Provided material:
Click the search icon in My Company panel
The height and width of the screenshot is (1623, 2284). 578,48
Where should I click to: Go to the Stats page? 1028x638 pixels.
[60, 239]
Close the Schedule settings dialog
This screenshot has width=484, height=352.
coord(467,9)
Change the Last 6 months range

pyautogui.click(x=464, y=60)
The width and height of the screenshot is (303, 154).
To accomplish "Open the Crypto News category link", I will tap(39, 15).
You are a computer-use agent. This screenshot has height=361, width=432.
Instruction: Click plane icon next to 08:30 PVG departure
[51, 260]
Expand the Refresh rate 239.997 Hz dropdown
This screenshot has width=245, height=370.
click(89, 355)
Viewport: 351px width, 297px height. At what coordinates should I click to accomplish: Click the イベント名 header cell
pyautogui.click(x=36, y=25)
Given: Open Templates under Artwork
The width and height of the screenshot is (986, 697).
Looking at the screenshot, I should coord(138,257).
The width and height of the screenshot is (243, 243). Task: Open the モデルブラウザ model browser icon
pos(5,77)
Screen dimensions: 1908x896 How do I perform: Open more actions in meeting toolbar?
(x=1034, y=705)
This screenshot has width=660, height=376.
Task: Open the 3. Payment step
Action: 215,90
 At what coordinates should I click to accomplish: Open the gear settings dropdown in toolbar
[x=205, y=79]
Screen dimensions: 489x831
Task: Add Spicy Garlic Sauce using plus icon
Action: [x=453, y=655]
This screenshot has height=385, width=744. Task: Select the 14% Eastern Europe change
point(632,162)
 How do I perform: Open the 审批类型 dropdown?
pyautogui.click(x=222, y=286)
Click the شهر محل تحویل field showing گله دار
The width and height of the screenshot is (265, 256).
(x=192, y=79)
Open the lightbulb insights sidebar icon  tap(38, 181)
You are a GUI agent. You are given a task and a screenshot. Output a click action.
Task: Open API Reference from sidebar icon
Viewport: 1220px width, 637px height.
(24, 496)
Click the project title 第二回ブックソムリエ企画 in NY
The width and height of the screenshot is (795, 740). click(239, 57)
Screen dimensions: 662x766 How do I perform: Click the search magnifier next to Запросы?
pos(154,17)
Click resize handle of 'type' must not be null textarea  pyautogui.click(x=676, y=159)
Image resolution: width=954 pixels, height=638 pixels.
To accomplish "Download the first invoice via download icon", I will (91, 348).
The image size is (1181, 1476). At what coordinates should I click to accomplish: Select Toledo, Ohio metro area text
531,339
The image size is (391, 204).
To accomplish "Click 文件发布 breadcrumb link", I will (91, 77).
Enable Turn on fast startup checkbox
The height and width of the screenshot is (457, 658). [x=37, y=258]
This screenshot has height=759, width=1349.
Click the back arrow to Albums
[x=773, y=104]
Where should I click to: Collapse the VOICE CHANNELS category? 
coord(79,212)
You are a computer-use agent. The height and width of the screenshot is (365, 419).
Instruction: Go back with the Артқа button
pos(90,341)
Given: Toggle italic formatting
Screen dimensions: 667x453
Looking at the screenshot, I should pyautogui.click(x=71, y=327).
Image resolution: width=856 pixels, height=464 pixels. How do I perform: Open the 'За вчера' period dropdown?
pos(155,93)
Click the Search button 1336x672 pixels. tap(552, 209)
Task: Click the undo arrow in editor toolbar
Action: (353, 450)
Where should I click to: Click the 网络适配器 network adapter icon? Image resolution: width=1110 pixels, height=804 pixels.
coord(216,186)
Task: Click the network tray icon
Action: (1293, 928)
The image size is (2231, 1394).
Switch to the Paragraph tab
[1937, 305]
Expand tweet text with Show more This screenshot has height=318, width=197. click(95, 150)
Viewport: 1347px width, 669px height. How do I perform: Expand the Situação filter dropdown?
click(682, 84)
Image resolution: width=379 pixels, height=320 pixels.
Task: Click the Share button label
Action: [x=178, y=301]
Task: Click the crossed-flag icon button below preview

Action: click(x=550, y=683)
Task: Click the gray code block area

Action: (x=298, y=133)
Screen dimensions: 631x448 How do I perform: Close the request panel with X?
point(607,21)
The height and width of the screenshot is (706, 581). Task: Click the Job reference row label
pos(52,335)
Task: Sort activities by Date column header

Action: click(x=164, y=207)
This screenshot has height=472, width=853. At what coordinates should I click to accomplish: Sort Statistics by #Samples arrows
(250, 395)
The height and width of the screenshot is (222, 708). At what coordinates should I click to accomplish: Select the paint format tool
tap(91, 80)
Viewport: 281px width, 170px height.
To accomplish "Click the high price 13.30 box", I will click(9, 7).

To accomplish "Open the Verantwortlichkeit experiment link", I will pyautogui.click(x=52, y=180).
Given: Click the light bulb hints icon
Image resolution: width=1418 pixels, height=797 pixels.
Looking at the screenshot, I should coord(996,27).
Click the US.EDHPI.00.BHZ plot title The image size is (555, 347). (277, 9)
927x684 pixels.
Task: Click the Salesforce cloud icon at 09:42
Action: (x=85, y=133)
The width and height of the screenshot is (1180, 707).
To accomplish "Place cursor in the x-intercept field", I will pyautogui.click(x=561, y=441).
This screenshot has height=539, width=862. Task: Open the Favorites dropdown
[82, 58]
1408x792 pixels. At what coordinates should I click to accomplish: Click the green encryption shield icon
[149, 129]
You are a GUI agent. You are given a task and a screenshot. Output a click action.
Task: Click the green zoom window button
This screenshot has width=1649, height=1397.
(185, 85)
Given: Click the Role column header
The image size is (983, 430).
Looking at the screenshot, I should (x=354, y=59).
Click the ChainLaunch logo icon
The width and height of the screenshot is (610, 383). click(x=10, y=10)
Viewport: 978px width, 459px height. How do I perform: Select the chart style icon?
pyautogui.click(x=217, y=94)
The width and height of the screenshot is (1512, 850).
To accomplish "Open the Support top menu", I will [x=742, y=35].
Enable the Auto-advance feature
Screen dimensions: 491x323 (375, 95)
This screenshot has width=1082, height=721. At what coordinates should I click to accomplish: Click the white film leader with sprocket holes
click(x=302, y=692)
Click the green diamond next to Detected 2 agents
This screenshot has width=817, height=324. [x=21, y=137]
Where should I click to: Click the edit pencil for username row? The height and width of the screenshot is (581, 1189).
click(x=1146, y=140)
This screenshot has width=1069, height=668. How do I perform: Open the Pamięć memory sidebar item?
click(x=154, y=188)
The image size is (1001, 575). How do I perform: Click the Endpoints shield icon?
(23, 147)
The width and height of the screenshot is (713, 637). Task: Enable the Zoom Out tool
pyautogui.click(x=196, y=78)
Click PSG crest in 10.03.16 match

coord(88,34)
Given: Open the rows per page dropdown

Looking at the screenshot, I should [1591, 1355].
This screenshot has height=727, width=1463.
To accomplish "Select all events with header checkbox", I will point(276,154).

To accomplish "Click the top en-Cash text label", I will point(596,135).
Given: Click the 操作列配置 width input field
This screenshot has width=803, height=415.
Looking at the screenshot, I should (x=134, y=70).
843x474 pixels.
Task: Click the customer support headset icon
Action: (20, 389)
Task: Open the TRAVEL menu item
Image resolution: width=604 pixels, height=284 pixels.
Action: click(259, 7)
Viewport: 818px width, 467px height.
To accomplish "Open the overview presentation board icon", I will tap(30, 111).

Requirement: Repeat the lines from the one containing "Screen dimensions: 631x448" through the one containing "will pyautogui.click(x=52, y=180).", keeping both of those lines.

Final result:
Screen dimensions: 631x448 How do I perform: Close the request panel with X?
point(607,21)
The height and width of the screenshot is (706, 581). Task: Click the Job reference row label
pos(52,335)
Task: Sort activities by Date column header

Action: click(x=164, y=207)
This screenshot has height=472, width=853. At what coordinates should I click to accomplish: Sort Statistics by #Samples arrows
(250, 395)
The height and width of the screenshot is (222, 708). At what coordinates should I click to accomplish: Select the paint format tool
tap(91, 80)
Viewport: 281px width, 170px height.
To accomplish "Click the high price 13.30 box", I will click(9, 7).

To accomplish "Open the Verantwortlichkeit experiment link", I will pyautogui.click(x=52, y=180).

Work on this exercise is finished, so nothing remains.